ANYWAYS. Meanwhile back at the ranch:

The point I was getting to was that, ever since I was a child, I was conditioned to understand that you have to marry someone who speaks the same language as you. Right? This was what I understand based on my understanding of my parents and Fuzhounese people.

So when my friend got married to someone who didn't speak Cantonese... I was so distraught. I was so confused. You know what they say about lesbians; "If they're not the same height, they won't work out." And for me, it was like, "If they don't speak the same language, they won't work out."

Alright, so my friend getting married to a dude that didn't speak Cantonese was the BIGGEST rock every thrown in my schema. The bride's sister married a guy who spoke Cantonese, my brother's wife speaks Fuzhounese, my parents clearly spoke Fuzhounese*2...

*2 - Actually, come to think of my, my grandpa's second wife was definitely not a Fuzhounese speaker, because she spoke with an accent and people made fun of her. (sad).

There's a guy I know, *no names*, Fuzhounese, dated a girl who was Chinese-Malaysian. And, oh, believe me, his parents DID NOT have it. She spoke Mandarin and everything... I don't really understand that whole ordeal. It breaks my heart listening to his story...
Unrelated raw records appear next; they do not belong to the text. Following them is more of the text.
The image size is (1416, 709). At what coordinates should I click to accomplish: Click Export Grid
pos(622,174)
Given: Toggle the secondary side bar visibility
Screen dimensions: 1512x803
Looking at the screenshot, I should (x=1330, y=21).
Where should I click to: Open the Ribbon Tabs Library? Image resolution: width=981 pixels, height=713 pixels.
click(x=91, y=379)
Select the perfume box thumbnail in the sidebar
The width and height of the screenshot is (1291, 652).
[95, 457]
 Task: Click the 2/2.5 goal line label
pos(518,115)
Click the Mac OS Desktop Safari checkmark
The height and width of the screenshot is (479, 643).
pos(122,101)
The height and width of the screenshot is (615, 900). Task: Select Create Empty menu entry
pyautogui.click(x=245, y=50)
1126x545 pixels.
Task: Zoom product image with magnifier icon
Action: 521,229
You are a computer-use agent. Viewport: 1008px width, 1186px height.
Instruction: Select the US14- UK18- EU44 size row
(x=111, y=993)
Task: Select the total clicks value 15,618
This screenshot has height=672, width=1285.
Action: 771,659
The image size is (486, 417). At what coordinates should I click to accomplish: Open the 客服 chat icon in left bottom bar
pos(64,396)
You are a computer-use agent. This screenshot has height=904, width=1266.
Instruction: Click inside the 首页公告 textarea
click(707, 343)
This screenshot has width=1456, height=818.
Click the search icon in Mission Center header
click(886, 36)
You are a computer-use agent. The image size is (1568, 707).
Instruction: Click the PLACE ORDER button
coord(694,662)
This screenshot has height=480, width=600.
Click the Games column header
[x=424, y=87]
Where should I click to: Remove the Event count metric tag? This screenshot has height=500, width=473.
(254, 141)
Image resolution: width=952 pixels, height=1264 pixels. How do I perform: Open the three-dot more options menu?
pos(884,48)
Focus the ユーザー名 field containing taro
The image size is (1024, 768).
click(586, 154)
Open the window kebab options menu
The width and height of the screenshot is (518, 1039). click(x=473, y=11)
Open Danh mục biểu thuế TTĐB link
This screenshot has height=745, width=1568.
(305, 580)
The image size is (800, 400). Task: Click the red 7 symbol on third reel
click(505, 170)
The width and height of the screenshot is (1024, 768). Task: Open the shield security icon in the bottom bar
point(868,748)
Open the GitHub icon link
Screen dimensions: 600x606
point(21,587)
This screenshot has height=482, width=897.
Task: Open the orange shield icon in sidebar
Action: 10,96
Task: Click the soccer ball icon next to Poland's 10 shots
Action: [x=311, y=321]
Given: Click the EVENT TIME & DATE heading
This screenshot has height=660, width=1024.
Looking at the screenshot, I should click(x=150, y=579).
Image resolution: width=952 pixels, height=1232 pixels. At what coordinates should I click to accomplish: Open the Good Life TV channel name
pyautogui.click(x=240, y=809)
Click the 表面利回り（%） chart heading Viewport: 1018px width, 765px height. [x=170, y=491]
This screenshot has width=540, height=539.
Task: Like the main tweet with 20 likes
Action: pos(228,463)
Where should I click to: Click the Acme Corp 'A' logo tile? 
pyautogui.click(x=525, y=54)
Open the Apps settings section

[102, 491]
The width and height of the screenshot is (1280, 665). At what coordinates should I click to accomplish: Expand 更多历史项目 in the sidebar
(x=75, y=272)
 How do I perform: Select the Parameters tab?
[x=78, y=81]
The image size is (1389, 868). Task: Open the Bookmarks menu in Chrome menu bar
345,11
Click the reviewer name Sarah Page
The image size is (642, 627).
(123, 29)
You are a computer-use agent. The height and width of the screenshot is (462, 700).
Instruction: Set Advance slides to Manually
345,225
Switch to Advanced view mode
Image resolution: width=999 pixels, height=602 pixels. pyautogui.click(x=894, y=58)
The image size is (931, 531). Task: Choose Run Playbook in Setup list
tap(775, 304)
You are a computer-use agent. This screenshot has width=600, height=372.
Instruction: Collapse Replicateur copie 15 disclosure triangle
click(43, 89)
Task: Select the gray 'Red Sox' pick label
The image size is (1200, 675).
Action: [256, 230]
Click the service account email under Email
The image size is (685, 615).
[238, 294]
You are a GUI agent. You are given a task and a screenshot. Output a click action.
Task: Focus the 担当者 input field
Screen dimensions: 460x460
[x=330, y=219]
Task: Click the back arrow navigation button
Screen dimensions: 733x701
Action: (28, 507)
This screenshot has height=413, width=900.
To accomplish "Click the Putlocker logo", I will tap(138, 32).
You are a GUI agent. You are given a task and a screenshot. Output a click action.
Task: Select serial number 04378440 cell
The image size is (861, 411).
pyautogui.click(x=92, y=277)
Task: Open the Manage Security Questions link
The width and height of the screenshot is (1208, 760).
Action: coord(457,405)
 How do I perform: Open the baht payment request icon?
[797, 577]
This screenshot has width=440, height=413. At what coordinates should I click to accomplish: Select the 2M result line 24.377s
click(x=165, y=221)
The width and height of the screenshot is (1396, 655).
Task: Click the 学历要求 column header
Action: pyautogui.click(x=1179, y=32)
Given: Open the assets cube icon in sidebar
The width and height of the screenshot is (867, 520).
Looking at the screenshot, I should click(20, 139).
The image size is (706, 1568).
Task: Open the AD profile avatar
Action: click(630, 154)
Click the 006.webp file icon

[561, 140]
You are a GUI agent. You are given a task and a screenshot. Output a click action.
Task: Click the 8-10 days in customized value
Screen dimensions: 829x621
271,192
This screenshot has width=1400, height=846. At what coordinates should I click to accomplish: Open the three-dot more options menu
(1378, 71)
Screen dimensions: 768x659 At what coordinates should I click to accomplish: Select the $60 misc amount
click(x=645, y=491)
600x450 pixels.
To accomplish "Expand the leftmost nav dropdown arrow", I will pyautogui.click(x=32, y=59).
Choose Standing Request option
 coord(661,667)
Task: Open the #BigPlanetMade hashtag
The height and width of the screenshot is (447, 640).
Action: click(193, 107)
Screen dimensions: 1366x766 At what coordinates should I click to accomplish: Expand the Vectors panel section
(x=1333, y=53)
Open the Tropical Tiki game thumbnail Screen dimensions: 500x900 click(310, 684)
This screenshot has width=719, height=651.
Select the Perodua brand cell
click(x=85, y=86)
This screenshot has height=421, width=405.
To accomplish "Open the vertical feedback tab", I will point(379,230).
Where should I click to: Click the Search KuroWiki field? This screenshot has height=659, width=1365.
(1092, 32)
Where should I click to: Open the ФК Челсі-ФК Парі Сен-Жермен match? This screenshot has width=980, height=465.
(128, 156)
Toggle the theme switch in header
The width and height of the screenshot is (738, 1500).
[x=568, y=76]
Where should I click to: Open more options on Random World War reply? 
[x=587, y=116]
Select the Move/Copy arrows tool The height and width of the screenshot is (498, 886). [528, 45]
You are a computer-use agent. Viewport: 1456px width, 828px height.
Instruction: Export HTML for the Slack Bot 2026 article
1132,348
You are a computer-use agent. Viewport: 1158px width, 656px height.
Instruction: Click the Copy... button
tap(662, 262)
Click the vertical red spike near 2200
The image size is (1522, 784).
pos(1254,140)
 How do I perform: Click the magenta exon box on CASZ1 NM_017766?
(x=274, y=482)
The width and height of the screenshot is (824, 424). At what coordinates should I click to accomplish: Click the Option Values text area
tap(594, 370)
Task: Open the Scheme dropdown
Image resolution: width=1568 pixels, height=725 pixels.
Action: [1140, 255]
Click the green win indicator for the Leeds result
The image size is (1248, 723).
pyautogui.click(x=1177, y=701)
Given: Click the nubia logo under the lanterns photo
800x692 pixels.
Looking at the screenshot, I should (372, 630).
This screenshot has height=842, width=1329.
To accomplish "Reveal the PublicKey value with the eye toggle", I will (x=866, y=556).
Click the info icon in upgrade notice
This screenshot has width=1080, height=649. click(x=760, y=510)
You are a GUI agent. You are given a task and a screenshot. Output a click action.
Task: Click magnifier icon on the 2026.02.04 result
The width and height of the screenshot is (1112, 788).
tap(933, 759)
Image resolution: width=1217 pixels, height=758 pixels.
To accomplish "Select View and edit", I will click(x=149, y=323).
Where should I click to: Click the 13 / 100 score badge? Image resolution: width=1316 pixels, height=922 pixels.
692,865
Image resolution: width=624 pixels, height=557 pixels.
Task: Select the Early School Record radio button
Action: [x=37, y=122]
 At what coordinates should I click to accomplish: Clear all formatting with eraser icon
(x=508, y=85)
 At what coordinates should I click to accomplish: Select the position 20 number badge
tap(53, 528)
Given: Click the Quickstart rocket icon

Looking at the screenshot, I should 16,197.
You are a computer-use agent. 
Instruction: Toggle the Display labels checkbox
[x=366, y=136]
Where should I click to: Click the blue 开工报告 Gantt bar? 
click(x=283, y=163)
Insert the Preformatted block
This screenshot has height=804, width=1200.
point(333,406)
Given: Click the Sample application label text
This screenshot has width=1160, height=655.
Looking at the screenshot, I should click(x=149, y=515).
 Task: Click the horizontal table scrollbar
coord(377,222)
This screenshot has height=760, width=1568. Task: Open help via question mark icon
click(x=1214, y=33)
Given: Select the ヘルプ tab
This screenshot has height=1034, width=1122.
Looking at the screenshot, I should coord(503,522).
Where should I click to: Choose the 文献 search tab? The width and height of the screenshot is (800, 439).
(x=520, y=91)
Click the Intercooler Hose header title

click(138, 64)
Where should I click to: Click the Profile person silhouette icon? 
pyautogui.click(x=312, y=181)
Phew. So this is how it works back to how I am involved: following my parent's advice and my own vagina, I started dating my ex. Literally, the first thing that came to my mind was, "She speaks Fuzhounese as well... and she's not fugly... and I think she's kinda into me... I think this'll work out."

And every time I fought with her, the utmost important thing in my head was, "When will I ever find another girl who speaks Fuzhounese and gay!?" And I remained in that harmful and acidic relationship because... this is the best of worst. My parents would be okay with this just slightly more JUST because she's Fuzhounese. Just as they've always wanted.

But she wasn't what I wanted.

So when I got into a new relationship, with a person of a different ethnicity than mine, she also speaks a different native language. It was scary for me, knowing what I've known all my life.

With her ex being of the same ethnicity, I constantly feel like I have to "top" or be better, or stronger, or faster, or stronger than her ex. And I always felt like she had an "one up" because I always thought language was such a special and powerful bond.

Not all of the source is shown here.